-- START RECORDED DATA --
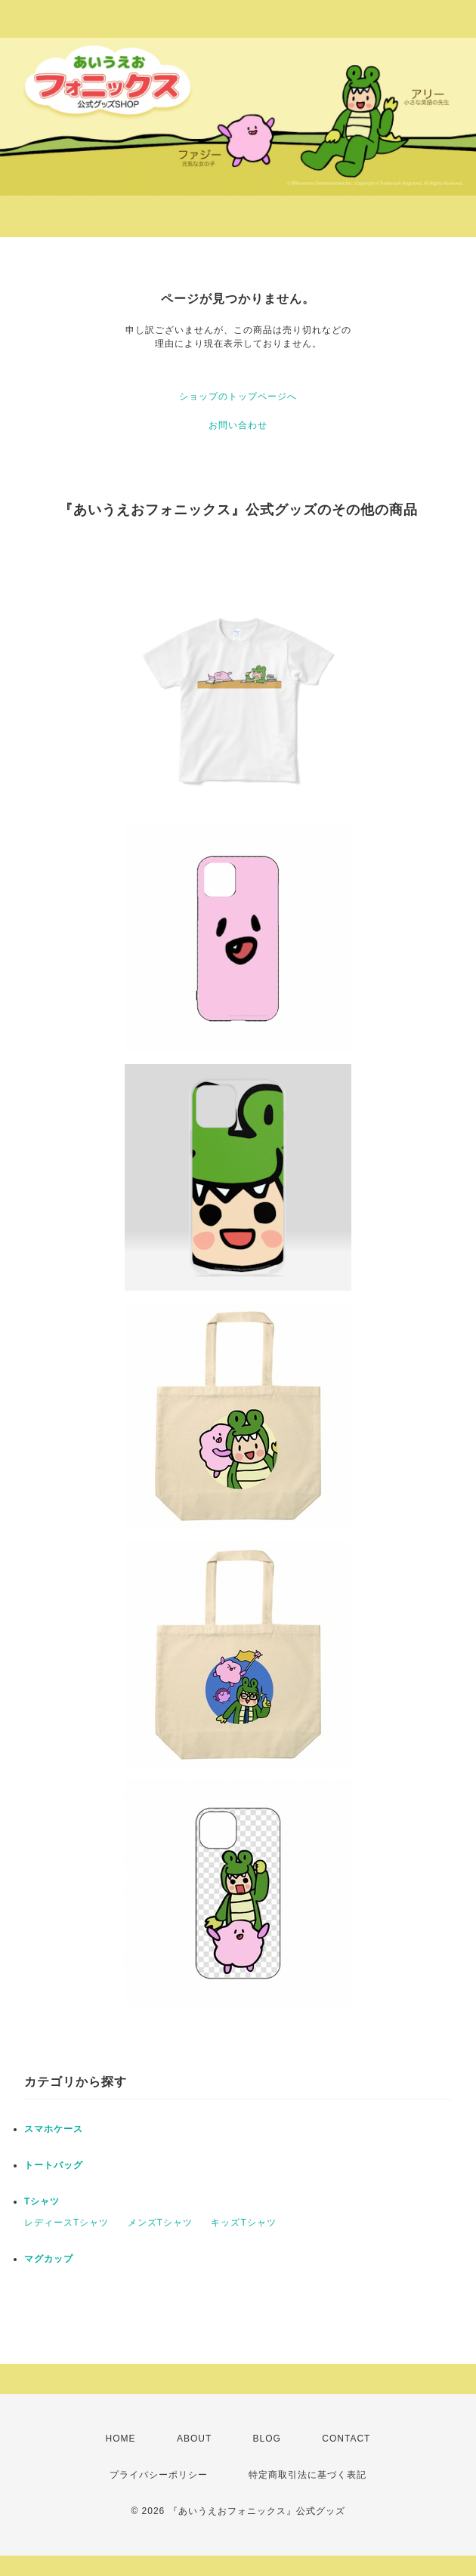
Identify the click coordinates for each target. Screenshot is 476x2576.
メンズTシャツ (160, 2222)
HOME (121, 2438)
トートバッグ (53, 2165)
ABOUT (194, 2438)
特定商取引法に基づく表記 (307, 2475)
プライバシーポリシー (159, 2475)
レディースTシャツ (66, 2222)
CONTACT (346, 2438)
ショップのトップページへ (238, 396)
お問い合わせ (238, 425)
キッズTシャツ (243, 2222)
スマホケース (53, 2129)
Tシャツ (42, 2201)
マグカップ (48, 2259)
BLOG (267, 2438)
-- END RECORDED DATA --
Copy out the lines of the listing above word for word, leaving out the picture.

Identify the click coordinates for each target. Screenshot is 476x2576.
メンズTシャツ (160, 2222)
HOME (121, 2438)
トートバッグ (53, 2165)
ABOUT (194, 2438)
特定商取引法に基づく表記 (307, 2475)
プライバシーポリシー (159, 2475)
レディースTシャツ (66, 2222)
CONTACT (346, 2438)
ショップのトップページへ (238, 396)
お問い合わせ (238, 425)
キッズTシャツ (243, 2222)
スマホケース (53, 2129)
Tシャツ (42, 2201)
マグカップ (48, 2259)
BLOG (267, 2438)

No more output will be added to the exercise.